§ **Anweisungen**:
1. Was steht im Artikel über die Freiburger Niederlage des FC Bayern?
(a) Mit welchem Ergebnis verlor der FC Bayern in Freiburg?
(b) Wer hat den Artikel verfasst?
(c) Was hofft Guardiola laut seiner Aussage im Nebenraum des Stadions?
2. Gib aus dem Artikel über die Freiburger Niederlage des FC Bayern den Abschnitt Wort für Wort aus, beginnend bei "Niederlagen-Serie des FC" und endend bei "Meister den Wettbewerb.".

§ **Seite**:

Niederlagen-Serie des FC Bayern:"Ich verstehe schon, dass einige Klubs mächtig sauer sind"

Lesezeit: 3 min

Jubel der kleinen Freiburger gegen den großen FC Bayern. (Foto: AP)

Trainer Pep Guardiola reagiert kühl und höflich auf die 1:2-Niederlage seines FC Bayern in Freiburg. Doch aus der Bundesliga kommt der Vorwurf, der Klub verzerre als erschöpfter Meister den Wettbewerb.

Von Benedikt Warmbrunn, Freiburg

Pep Guardiola sagte nicht, dass der Trainer kein Idiot sei. Er wütete nicht über eine "Flasche leer". Er beschwerte sich nicht einmal über Thomas Strunz. Guardiola, der Trainer des FC Bayern, saß in einem Nebenraum des Freiburger Stadions, er saß da so seltsam ruhig wie schon in den 90 Minuten des Spiels, dann sagte er: "Ich hoffe, dass wir nächstes Jahr wieder hierher kommen dürfen."

Daten zum Auffinden von Wörtern und Elementen:
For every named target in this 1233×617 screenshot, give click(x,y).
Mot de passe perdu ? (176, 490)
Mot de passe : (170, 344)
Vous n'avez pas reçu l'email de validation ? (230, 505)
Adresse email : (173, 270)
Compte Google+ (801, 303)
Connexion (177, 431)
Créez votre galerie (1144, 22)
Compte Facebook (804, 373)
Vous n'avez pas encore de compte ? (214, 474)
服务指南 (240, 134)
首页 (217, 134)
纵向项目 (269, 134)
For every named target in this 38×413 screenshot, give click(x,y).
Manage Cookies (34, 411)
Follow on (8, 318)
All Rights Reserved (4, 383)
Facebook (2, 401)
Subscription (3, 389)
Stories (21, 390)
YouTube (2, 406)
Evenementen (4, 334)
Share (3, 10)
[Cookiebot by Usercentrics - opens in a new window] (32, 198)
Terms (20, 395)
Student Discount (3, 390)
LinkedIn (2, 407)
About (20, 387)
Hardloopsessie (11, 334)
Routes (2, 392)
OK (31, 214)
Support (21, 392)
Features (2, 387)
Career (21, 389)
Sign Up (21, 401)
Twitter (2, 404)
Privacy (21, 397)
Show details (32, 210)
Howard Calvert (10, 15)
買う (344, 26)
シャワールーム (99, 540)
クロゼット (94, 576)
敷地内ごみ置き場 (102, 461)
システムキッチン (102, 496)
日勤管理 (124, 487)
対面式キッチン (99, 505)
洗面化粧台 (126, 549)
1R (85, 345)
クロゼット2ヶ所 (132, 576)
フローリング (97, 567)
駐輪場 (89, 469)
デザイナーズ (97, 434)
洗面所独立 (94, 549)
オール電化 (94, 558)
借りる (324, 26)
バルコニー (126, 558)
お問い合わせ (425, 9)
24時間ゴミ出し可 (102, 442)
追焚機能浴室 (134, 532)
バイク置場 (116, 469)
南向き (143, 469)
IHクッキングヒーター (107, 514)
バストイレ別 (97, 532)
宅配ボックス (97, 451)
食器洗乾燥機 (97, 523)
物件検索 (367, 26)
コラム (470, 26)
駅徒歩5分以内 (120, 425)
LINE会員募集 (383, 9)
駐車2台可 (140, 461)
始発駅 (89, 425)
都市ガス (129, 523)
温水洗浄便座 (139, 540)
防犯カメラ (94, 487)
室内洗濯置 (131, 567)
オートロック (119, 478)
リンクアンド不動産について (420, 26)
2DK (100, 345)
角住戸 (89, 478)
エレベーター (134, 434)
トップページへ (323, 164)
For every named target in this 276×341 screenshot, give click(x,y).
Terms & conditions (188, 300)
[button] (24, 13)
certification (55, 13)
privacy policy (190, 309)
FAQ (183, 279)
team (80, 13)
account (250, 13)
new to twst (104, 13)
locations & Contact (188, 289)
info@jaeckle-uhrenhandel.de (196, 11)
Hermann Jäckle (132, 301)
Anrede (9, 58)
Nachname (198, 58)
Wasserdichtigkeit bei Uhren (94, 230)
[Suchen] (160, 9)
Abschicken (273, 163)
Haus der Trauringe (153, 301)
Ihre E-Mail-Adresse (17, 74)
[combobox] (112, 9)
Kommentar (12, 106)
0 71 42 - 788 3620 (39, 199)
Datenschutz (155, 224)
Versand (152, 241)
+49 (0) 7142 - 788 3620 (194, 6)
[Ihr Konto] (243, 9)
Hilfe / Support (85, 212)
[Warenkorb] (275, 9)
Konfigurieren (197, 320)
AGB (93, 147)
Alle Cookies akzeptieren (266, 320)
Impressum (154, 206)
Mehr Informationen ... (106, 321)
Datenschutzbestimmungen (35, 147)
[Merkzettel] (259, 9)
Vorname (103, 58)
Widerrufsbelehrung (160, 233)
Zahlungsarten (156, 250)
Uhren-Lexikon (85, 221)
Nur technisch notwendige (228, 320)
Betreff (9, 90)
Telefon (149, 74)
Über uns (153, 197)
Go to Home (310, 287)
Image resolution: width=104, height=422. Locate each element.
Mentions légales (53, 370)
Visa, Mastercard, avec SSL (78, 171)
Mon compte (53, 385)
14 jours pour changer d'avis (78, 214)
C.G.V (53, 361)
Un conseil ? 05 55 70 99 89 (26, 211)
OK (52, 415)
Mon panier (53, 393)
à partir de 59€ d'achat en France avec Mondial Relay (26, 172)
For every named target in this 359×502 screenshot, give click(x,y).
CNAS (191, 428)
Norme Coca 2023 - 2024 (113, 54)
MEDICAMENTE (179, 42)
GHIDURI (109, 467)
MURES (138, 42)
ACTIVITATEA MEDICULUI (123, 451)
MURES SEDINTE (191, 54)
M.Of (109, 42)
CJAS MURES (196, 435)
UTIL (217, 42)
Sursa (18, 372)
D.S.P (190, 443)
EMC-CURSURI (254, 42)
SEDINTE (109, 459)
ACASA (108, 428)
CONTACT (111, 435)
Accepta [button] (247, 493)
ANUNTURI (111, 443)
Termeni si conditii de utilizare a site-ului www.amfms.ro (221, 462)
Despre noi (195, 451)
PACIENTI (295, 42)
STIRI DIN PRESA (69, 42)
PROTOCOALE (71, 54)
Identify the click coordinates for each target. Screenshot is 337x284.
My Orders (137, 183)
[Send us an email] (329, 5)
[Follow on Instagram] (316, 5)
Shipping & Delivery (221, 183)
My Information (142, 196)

§ **Antworten je Aufgabe**:
1.
(a) 1:2
(b) Benedikt Warmbrunn
(c) "dass wir nächstes Jahr wieder hierher kommen dürfen"

2.
Niederlagen-Serie des FC Bayern:"Ich verstehe schon, dass einige Klubs mächtig sauer sind"

Lesezeit: 3 min

Jubel der kleinen Freiburger gegen den großen FC Bayern. (Foto: AP)

Trainer Pep Guardiola reagiert kühl und höflich auf die 1:2-Niederlage seines FC Bayern in Freiburg. Doch aus der Bundesliga kommt der Vorwurf, der Klub verzerre als erschöpfter Meister den Wettbewerb.